In Automatisierungsprozessen ist einer der Hauptaspekte die Autonomie. Je länger eine Anlage autark läuft, ohne dass ein Bedienereingriff erforderlich ist, umso weniger Personal ist erforderlich und umso größer ist der mögliche Ratio-Effekt der Automation (lesen Sie dazu auch auf unserer Wissensseite Automatisierungsmotive).
Ein wesentlicher Faktor für die Gesamtautonomie einer Anlage ist die Werkstückautonomie, also die Kapazität der Anlage um unbearbeitete und/oder bearbeitete Werkstücke zu speichern. Dazu werden unterschiedlichste Konzepte von Speichermagazinen verwendet, sehr häufig basieren diese auf dem Einsatz von Werkstückträgern, Paletten oder Trays in denen die Bauteile bevorratet werden (lesen Sie dazu auch auf unserer Wissensseite Werkstückträger, Paletten, Trays und Blister, Grundlage erfolgreicher Automation).
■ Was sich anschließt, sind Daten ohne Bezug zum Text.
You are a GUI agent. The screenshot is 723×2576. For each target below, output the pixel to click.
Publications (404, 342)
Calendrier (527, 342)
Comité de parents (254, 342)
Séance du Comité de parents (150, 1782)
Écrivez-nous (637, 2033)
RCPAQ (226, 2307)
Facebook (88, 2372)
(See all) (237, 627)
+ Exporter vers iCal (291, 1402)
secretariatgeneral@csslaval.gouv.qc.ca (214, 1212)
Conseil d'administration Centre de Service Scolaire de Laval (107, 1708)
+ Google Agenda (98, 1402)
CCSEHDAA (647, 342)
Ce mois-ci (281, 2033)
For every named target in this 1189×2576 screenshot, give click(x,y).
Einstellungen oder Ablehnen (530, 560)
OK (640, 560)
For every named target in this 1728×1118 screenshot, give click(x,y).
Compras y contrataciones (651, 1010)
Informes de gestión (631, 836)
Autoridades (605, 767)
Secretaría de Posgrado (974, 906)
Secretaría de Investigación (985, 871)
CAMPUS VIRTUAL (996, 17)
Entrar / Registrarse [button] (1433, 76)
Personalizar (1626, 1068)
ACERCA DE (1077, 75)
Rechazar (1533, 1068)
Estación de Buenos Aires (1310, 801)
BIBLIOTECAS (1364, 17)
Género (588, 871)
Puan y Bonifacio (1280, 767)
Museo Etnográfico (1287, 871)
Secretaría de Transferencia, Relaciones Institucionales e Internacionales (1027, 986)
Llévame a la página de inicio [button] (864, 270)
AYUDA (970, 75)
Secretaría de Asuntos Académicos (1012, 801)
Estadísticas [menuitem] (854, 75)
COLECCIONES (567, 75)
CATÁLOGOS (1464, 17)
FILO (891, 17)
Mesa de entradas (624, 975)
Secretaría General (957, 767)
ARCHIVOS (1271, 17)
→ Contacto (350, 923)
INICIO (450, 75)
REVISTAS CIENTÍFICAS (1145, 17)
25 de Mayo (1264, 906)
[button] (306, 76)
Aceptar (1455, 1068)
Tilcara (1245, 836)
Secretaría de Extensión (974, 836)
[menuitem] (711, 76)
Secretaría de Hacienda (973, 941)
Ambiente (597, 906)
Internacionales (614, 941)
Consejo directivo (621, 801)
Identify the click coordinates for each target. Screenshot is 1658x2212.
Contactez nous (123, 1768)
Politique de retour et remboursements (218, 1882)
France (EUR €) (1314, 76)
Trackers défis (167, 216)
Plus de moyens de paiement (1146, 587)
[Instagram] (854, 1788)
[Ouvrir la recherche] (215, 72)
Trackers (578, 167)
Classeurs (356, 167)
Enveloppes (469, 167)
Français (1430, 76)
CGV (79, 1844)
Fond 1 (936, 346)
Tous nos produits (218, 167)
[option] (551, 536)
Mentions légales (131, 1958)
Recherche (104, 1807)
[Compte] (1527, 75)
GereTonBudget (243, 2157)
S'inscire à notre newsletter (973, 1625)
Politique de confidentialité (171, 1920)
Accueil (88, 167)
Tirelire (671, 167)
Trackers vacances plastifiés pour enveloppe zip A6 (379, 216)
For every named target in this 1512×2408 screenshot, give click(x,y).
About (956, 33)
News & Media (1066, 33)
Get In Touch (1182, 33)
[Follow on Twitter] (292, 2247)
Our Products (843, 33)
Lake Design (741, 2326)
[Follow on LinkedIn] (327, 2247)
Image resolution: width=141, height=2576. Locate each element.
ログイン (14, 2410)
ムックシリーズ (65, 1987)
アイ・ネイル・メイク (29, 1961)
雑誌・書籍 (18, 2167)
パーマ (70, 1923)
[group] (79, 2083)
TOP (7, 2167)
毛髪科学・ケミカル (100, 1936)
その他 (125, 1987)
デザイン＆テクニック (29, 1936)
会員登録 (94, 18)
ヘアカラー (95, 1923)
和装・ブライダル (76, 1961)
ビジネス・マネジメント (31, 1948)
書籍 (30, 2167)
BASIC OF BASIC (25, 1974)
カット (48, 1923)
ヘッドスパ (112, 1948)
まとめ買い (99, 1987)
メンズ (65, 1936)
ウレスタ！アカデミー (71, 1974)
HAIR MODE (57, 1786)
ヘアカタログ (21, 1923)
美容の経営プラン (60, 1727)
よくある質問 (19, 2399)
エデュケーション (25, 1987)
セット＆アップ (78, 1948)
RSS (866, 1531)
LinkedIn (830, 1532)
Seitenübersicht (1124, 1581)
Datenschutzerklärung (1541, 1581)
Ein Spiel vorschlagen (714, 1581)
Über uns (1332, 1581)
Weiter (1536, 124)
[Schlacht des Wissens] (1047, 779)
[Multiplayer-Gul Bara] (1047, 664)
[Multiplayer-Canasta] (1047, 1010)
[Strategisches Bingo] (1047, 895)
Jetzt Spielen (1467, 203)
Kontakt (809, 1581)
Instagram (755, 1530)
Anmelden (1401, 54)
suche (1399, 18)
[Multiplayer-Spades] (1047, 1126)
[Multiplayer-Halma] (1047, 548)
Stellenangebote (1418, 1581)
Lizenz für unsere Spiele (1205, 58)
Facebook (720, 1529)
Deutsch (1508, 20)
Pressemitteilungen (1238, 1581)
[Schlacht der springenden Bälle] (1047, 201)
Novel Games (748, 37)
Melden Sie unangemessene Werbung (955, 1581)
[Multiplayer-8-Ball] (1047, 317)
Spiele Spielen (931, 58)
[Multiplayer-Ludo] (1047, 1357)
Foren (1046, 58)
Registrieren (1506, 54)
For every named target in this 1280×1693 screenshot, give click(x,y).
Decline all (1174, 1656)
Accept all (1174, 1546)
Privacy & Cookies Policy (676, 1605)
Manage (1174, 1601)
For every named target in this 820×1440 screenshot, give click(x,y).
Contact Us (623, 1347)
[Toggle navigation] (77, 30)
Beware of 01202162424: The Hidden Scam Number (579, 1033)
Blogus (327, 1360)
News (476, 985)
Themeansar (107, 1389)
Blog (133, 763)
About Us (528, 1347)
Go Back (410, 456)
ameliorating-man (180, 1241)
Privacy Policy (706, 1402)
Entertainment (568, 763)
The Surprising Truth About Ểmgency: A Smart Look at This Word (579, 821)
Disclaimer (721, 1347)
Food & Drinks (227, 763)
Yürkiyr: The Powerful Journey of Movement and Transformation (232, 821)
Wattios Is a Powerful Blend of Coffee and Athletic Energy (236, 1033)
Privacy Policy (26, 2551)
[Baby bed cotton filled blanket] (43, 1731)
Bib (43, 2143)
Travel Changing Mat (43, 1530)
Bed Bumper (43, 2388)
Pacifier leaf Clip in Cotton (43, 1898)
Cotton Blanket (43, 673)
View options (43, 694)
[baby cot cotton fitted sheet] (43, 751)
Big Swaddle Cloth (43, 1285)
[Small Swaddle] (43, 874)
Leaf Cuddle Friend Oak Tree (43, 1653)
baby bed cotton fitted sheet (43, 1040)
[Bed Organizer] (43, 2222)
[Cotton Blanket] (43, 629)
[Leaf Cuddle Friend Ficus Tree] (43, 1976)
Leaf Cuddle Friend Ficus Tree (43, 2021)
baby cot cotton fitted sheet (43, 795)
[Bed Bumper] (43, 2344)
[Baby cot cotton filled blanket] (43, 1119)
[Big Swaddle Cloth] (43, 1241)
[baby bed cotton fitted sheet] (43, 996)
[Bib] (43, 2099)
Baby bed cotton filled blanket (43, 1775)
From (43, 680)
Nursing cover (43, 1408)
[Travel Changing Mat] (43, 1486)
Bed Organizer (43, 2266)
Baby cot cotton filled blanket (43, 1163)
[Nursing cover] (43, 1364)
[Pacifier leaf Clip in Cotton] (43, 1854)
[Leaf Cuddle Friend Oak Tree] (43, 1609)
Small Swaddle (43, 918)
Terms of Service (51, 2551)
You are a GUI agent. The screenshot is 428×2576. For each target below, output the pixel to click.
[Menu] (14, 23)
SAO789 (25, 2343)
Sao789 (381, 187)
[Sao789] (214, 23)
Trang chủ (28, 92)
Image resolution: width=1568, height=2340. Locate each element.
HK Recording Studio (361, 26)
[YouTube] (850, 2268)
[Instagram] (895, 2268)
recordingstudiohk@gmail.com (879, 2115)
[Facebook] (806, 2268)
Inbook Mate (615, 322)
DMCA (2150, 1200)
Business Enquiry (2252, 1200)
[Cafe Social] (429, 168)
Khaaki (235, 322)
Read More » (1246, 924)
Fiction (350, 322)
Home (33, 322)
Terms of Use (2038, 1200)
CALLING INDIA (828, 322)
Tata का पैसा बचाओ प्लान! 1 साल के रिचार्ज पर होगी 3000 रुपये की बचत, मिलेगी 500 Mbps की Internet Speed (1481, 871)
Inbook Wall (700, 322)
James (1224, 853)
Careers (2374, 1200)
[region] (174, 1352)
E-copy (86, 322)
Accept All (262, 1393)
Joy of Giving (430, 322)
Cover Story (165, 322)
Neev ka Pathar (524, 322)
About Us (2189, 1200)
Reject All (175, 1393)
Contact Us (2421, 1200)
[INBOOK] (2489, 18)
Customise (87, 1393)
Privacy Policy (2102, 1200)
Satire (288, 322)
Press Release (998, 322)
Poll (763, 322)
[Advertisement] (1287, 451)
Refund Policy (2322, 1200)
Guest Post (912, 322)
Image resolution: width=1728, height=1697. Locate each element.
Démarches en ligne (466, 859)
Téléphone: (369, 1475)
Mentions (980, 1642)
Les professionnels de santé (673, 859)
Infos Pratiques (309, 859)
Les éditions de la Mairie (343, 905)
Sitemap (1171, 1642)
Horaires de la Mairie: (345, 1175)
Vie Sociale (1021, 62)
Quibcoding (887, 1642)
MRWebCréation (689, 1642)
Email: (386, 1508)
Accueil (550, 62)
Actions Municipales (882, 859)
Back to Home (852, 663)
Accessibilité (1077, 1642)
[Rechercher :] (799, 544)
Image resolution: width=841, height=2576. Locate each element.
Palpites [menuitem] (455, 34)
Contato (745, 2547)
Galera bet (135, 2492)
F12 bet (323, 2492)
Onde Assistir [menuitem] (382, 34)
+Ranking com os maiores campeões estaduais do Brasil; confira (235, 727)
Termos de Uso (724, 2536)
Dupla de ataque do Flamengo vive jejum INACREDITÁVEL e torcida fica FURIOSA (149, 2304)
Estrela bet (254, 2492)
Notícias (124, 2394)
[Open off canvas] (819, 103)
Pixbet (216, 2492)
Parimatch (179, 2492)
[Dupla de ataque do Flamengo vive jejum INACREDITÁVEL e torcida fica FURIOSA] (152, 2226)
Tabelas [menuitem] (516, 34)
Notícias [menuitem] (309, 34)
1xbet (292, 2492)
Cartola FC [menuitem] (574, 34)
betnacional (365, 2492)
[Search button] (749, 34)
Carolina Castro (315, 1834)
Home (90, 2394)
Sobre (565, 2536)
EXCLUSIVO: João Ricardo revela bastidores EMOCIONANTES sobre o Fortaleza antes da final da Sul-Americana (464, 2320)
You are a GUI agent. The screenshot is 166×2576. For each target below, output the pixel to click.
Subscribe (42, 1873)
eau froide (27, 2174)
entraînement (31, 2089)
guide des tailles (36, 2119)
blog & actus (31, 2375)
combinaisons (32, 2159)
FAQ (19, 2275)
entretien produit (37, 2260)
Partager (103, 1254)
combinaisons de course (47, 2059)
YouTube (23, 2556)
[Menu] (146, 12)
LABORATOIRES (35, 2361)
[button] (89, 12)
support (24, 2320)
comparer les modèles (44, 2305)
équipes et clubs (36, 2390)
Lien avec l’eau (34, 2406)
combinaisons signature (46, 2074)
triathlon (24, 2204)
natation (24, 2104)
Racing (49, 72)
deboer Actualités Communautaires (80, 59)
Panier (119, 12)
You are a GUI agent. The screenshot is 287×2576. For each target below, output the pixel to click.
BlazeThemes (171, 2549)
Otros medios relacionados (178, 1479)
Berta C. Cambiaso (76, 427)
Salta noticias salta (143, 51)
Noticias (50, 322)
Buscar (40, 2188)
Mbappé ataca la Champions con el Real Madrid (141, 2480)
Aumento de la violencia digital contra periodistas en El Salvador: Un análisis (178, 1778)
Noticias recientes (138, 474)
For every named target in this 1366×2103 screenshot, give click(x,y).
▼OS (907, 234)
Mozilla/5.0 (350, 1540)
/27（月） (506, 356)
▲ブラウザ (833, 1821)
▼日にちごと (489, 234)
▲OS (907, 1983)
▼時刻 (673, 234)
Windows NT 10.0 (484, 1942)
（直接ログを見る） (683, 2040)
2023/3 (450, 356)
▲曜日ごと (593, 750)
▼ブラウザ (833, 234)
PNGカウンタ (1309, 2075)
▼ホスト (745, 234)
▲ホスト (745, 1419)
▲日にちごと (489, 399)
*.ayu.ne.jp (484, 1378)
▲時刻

Diese Werkstückträger bieten neben der geordneten und orientierten Aufnahme der Bauteile noch den Vorteil, dass bei ihrer Handhabung gleich eine große Anzahl von Teilen auf einmal bewegt werden kann und dass man diese platzsparend stapeln oder mittels entsprechender Aufnahmen übereinander bevorraten kann. Somit reduziert sich die benötigte Fläche, z.B. im Vergleich zu einem Förderband.
Zu diesem Zweck gibt es unterschiedliche Konzepte diese Werkstückträger zu speichern bzw. zu stapeln.
Als Standardanlagen sind sie in der Regel kostengünstig.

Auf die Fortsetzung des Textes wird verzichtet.